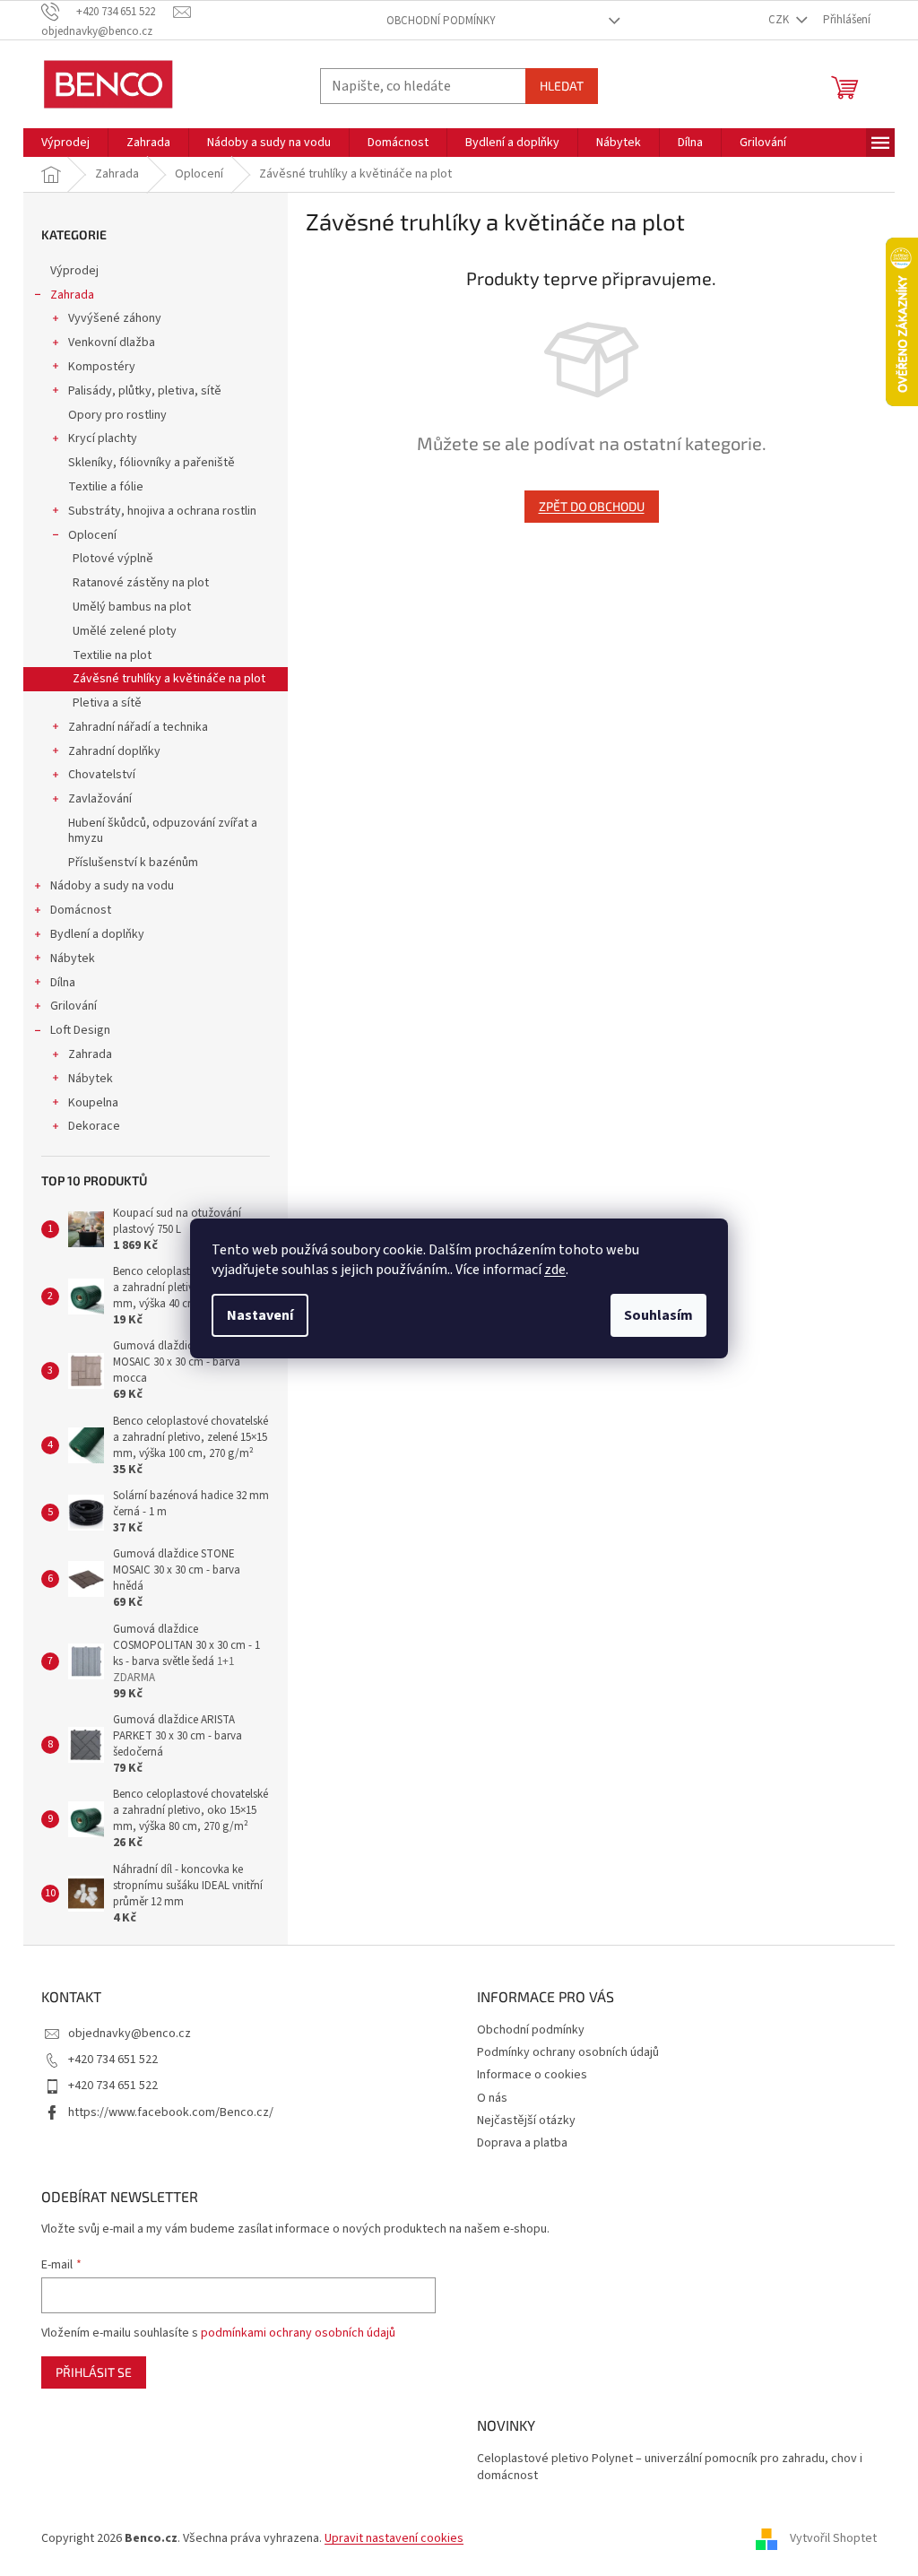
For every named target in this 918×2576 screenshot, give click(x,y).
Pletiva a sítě (107, 703)
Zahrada (72, 295)
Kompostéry (101, 367)
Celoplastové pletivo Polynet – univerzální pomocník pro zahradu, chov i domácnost (669, 2467)
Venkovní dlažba (111, 342)
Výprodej (74, 271)
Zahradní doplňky (114, 751)
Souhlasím (658, 1315)
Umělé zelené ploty (125, 631)
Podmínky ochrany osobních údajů (568, 2052)
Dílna (62, 983)
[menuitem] (65, 142)
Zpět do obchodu (592, 506)
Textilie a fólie (105, 487)
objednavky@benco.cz (129, 2034)
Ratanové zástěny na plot (141, 583)
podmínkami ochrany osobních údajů (298, 2333)
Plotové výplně (113, 559)
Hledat (562, 85)
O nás (492, 2098)
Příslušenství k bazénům (133, 863)
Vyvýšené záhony (114, 318)
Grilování (73, 1006)
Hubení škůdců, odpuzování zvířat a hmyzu (162, 830)
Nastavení (260, 1315)
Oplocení (92, 535)
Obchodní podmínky (441, 21)
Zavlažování (100, 799)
··········
## What you are asked to do
Restate each entry word for word; omit the pictures.

## Answer below
For every named target in this 918×2576 screenshot, give click(x,y).
Pletiva a sítě (107, 703)
Zahrada (72, 295)
Kompostéry (101, 367)
Celoplastové pletivo Polynet – univerzální pomocník pro zahradu, chov i domácnost (669, 2467)
Venkovní dlažba (111, 342)
Výprodej (74, 271)
Zahradní doplňky (114, 751)
Souhlasím (658, 1315)
Umělé zelené ploty (125, 631)
Podmínky ochrany osobních údajů (568, 2052)
Dílna (62, 983)
[menuitem] (65, 142)
Zpět do obchodu (592, 506)
Textilie a fólie (105, 487)
objednavky@benco.cz (129, 2034)
Ratanové zástěny na plot (141, 583)
podmínkami ochrany osobních údajů (298, 2333)
Plotové výplně (113, 559)
Hledat (562, 85)
O nás (492, 2098)
Příslušenství k bazénům (133, 863)
Vyvýšené záhony (114, 318)
Grilování (73, 1006)
Hubení škůdců, odpuzování zvířat a hmyzu (162, 830)
Nastavení (260, 1315)
Oplocení (92, 535)
Obchodní podmínky (441, 21)
Zavlažování (100, 799)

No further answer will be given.